Pfizer/BioNTech Trial – A failed yet in depth attempt to reproduce the NEJM & FDA efficacy figures
Study version 1.3, published on 2022-12-09
To view the full version with graphics, please click here.
We review, in this article, a list of problems in the Pfizer/BioNTech C4591001 Trial, which came out in our attempts to reproduce the results provided by the study.
Using the sponsor’s data communicated to the FDA, and made available via the Public Health and Medical Professionals for Transparency’s Freedom Of Information request & lawsuits, we are able to demonstrate that multiple abnormalities are affecting the populations featured in the trial – to a proportion which may have affected the end result, primarily judged on a 170 patients efficacy sub-set.

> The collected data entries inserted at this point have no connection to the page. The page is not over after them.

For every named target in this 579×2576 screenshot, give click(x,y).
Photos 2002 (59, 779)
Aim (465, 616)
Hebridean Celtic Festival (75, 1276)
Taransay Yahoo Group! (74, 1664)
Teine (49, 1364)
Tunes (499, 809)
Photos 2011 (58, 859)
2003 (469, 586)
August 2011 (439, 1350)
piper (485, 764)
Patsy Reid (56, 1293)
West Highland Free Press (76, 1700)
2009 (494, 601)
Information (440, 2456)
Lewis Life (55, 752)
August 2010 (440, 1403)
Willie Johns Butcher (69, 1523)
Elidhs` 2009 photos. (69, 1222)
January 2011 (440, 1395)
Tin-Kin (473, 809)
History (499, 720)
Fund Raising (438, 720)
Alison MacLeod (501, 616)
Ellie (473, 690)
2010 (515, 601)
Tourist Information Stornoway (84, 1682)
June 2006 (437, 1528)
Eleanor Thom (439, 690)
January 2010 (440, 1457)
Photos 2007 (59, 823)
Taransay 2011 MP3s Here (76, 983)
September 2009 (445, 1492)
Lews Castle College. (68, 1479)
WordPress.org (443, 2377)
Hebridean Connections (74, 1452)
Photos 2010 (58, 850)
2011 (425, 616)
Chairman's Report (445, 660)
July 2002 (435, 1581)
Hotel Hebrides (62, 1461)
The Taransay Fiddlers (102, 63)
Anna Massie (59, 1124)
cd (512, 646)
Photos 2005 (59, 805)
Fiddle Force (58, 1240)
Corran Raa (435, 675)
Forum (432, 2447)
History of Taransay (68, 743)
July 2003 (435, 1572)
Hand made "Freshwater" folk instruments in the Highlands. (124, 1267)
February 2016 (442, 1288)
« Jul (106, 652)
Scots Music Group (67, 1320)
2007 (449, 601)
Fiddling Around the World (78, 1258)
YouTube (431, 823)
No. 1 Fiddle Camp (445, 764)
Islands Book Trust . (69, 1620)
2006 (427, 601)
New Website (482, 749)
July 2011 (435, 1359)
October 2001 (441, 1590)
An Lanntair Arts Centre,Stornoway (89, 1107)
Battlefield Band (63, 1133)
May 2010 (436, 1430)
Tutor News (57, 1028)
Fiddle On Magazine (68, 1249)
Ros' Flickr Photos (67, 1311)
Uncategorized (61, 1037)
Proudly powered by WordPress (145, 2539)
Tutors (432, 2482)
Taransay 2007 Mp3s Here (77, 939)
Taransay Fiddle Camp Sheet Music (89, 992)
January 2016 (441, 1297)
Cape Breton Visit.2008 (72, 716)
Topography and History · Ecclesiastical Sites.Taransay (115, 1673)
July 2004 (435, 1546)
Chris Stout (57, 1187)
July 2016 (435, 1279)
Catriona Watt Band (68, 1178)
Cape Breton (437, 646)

In that course, most interesting articles were brought to our attention, by the DailyClout’s team 3, Jeyanthi Kunadhasan, MD (Gettr), Ed Clark, MSE, and Chris Flowers, MD (Gettr), and by anonymous whistle-blower Arkmedic (Telegram | Gab | Substack), highlighting multiple abnormalities in the trial.
Benefiting from their precious insights, and desiring to verify and to be able to support their figures, we dived in with Geoff Pain, PHD (Gettr), and are sharing here our preliminary findings, which, we hope, will simplify the accessibility of the data for other researchers who may want to study this critically important clinical trial.
People desiring to study the trial may also benefit from the reading of this report of interest by biostatistician Christine Cotton, “Evaluation of the methodological practices implemented in the Pfizer/BioNtech” trials in the development of its COVID-19 RNA-messenger vaccine in relation to Good Clinical Practices”, whose summary you can find here.
Preliminary facts reminder
The Pfizer/BioNTech vaccine “efficacy of 95%” was announced, through the press, on November 18, 2020, as per example this New-York Times Article, New Pfizer Results: Coronavirus Vaccine Is Safe and 95% Effective.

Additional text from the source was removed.